Blocus des conteneurs au Cameroun : le député Djoufoune révèle les causes et responsabilités clés

Chaîne logistique du Tchad en péril : 2 327 conteneurs bloqués aux ports camerounais

La chaîne logistique tchadienne connaît de graves perturbations avec 2 327 conteneurs actuellement immobilisés dans les ports du Cameroun, mettant en péril l’approvisionnement de ce pays enclavé.

Les ports de Douala et de Kribi affichent respectivement 1 569 et 758 conteneurs à l’arrêt. Cette situation critique soulève de vives inquiétudes parmi les acteurs économiques et politiques, incitant le Conseil des chargeurs du Tchad à tirer la sonnette d’alarme.

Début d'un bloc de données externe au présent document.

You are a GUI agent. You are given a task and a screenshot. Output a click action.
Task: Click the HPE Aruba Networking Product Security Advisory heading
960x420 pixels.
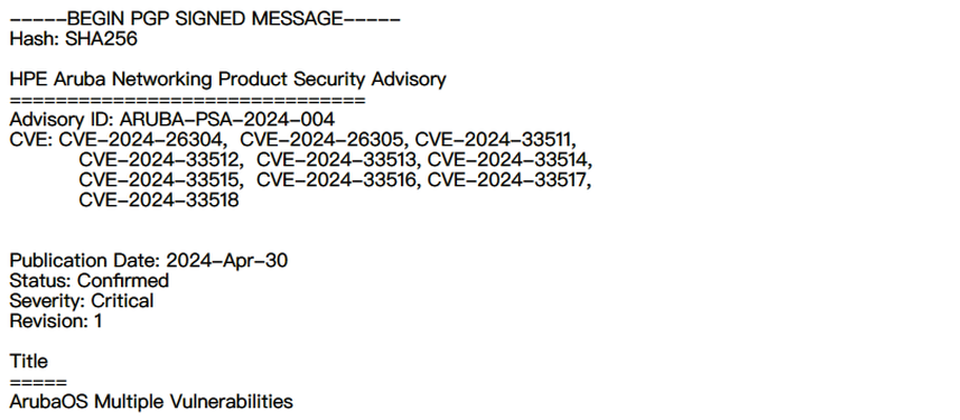point(228,80)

Le député Abakar Djoufoune a pris la parole pour expliquer les raisons de cet engorgement. À son avis, divers facteurs économiques et commerciaux y contribuent. Il insiste sur le problème des marchandises périssables, telles que les jus, le poulet congelé et le poisson, qui doivent rapidement atteindre les consommateurs tchadiens. « Avec des délais de conservation courts, un retard peut aboutir à l’abandon de la cargaison par les importateurs, désireux de ne pas alourdir les coûts », précise-t-il.

Les frais élevés liés au transport jusqu’à N’Djamena, qui s’élèvent à environ 4 500 000 FCFA par conteneur, ainsi que les droits de douane, dissuadent nombre d’opérateurs économiques. Face à une demande incertaine, certains préfèrent limiter leurs pertes, évitant ainsi des dépenses imprévues.

Abakar Djoufoune attire également l’attention sur les pratiques commerciales de certains importateurs qui effectuent des commandes sans avancer suffisamment de fonds. Lorsqu’ils constatent une faible demande, certains choisissent d’abandonner la marchandise plutôt que de couvrir les frais supplémentaires pour le règlement du solde, le transport et d’éventuels droits additionnels.

Le problème touche aussi des traders étrangers qui, espérant des acheteurs au port de Douala, se retrouvent contraints d’abandonner leurs produits lorsque les frais de stationnement s’accumulent sans preneurs.

Cette crise logistique, au-delà de ses répercussions économiques immédiates, souligne une problématique structurelle majeure pour le Tchad, nécessitant une réflexion approfondie et des solutions concertées pour stabiliser et sécuriser ses approvisionnements futurs.